The program is a simple game. The player answers questions by typing something in and then either pressing enter or clicking on the button to commit their answer. Although not likely it is, possible the user may try to use the previous information as the answer to the current question, so they might simply click the button to resubmit an answer without editing anything.

I am not calling the super method for objectDidBeginEditing. I thought it worked like a delegate method. Perhaps this is where the problem lies. I can try calling [super objectDidBeginEditing:editor], and see how that works.

Ken Thomases wrote:
On Aug 5, 2008, at 10:45 PM, Tron Thomas wrote:

One thing I found was that if I implemented an action in my controller and connected it to the button, the controller could then call the commitEditing method in response to that action. This could accomplish the same thing as pressing enter in the text field control.

Yes, that's what -commitEditing is for.

This only works though when the text field has been edited. If the text had not been edited, the user could still expect the button to cause the update. It would not be clear to them why the button wouldn't do anything when no editing had taken place.

I don't understand. If no editing is in progress, then the value in the model and the value displayed in the text field should already be in sync.

What is it that you want to happen when the user presses the button? If there's something that needs to happen above and beyond the text field's value being pushed to the model, then... just make it happen in the action method (after the -commitEditing).

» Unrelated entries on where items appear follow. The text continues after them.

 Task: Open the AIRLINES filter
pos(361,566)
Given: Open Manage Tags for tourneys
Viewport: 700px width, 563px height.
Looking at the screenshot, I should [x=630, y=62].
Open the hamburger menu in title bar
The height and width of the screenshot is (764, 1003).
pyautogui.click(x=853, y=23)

One thought I had to make this relationship clear was to disable the button initially and then enable it only after the text field had been edited. I found I could do this by using the objectDidBeginEditing: method. By responding to that method I could use a binding that would affect the enabled state of the button.

In spite of this, what I also find is it that after implementing the objectDidBeginEditing: method, the action for the button that calls commitEditing no longer works. For some reason the control thinks that no editors need to commit any editing. If I remove the implementation for objectDidBeginEditing: things work fine. When I add it back in, things fail.

Sounds like your override of -objectDidBeginEditing: is not calling through to super. You're effectively replacing the implementation rather than extending it.

That said, it sounds to me like you're approaching things in a weird way.